Instructions to follow:
Please reproduce every one of the following records word for word.

Working data:

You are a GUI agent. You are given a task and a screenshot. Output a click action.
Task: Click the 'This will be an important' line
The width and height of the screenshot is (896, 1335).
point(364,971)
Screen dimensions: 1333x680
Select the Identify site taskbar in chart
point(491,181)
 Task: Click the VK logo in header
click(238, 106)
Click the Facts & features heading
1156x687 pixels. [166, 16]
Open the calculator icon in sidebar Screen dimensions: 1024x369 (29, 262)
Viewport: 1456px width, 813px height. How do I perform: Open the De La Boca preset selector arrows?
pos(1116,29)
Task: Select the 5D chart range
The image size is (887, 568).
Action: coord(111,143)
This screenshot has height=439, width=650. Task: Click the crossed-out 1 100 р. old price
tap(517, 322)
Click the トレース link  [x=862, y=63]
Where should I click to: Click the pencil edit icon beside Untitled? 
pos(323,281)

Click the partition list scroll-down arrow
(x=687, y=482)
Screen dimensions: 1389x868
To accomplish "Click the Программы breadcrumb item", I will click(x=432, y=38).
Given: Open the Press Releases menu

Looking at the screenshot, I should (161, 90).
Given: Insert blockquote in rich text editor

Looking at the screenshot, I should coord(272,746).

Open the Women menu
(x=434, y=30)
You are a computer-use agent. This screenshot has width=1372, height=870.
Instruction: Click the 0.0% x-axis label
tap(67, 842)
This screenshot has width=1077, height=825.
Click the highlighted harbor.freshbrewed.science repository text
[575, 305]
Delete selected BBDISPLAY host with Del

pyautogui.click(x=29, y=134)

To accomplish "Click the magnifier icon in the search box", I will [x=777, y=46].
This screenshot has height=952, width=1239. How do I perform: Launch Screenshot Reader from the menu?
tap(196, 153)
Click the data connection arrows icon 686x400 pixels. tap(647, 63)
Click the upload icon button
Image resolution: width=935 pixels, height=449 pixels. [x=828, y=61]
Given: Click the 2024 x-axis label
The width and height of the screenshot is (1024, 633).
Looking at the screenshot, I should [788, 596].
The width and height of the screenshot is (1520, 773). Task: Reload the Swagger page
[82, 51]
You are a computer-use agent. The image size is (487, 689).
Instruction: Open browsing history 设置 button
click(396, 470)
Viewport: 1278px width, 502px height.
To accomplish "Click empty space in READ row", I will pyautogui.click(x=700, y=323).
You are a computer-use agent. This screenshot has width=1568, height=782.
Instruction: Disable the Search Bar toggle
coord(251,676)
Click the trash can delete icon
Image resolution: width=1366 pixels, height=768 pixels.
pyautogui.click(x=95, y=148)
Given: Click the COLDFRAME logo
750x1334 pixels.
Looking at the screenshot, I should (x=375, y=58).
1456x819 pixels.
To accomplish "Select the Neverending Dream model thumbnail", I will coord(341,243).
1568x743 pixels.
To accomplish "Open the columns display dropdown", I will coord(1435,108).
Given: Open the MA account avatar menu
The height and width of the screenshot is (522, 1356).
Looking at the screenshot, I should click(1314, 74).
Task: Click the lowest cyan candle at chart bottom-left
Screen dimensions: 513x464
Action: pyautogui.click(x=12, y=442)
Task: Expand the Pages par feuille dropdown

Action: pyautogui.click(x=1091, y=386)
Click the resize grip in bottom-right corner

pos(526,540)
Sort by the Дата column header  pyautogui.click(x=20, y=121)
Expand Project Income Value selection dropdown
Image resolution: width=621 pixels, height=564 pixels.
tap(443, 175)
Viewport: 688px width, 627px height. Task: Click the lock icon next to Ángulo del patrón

Answer to this exercise:
You are a GUI agent. You are given a task and a screenshot. Output a click action.
Task: Click the 'This will be an important' line
The width and height of the screenshot is (896, 1335).
point(364,971)
Screen dimensions: 1333x680
Select the Identify site taskbar in chart
point(491,181)
 Task: Click the VK logo in header
click(238, 106)
Click the Facts & features heading
1156x687 pixels. [166, 16]
Open the calculator icon in sidebar Screen dimensions: 1024x369 (29, 262)
Viewport: 1456px width, 813px height. How do I perform: Open the De La Boca preset selector arrows?
pos(1116,29)
Task: Select the 5D chart range
The image size is (887, 568).
Action: coord(111,143)
This screenshot has height=439, width=650. Task: Click the crossed-out 1 100 р. old price
tap(517, 322)
Click the トレース link  [x=862, y=63]
Where should I click to: Click the pencil edit icon beside Untitled? 
pos(323,281)

Click the partition list scroll-down arrow
(x=687, y=482)
Screen dimensions: 1389x868
To accomplish "Click the Программы breadcrumb item", I will click(x=432, y=38).
Given: Open the Press Releases menu

Looking at the screenshot, I should (161, 90).
Given: Insert blockquote in rich text editor

Looking at the screenshot, I should coord(272,746).

Open the Women menu
(x=434, y=30)
You are a computer-use agent. This screenshot has width=1372, height=870.
Instruction: Click the 0.0% x-axis label
tap(67, 842)
This screenshot has width=1077, height=825.
Click the highlighted harbor.freshbrewed.science repository text
[575, 305]
Delete selected BBDISPLAY host with Del

pyautogui.click(x=29, y=134)

To accomplish "Click the magnifier icon in the search box", I will [x=777, y=46].
This screenshot has height=952, width=1239. How do I perform: Launch Screenshot Reader from the menu?
tap(196, 153)
Click the data connection arrows icon 686x400 pixels. tap(647, 63)
Click the upload icon button
Image resolution: width=935 pixels, height=449 pixels. [x=828, y=61]
Given: Click the 2024 x-axis label
The width and height of the screenshot is (1024, 633).
Looking at the screenshot, I should [788, 596].
The width and height of the screenshot is (1520, 773). Task: Reload the Swagger page
[82, 51]
You are a computer-use agent. The image size is (487, 689).
Instruction: Open browsing history 设置 button
click(396, 470)
Viewport: 1278px width, 502px height.
To accomplish "Click empty space in READ row", I will pyautogui.click(x=700, y=323).
You are a computer-use agent. This screenshot has width=1568, height=782.
Instruction: Disable the Search Bar toggle
coord(251,676)
Click the trash can delete icon
Image resolution: width=1366 pixels, height=768 pixels.
pyautogui.click(x=95, y=148)
Given: Click the COLDFRAME logo
750x1334 pixels.
Looking at the screenshot, I should (x=375, y=58).
1456x819 pixels.
To accomplish "Select the Neverending Dream model thumbnail", I will coord(341,243).
1568x743 pixels.
To accomplish "Open the columns display dropdown", I will coord(1435,108).
Given: Open the MA account avatar menu
The height and width of the screenshot is (522, 1356).
Looking at the screenshot, I should click(1314, 74).
Task: Click the lowest cyan candle at chart bottom-left
Screen dimensions: 513x464
Action: pyautogui.click(x=12, y=442)
Task: Expand the Pages par feuille dropdown

Action: pyautogui.click(x=1091, y=386)
Click the resize grip in bottom-right corner

pos(526,540)
Sort by the Дата column header  pyautogui.click(x=20, y=121)
Expand Project Income Value selection dropdown
Image resolution: width=621 pixels, height=564 pixels.
tap(443, 175)
Viewport: 688px width, 627px height. Task: Click the lock icon next to Ángulo del patrón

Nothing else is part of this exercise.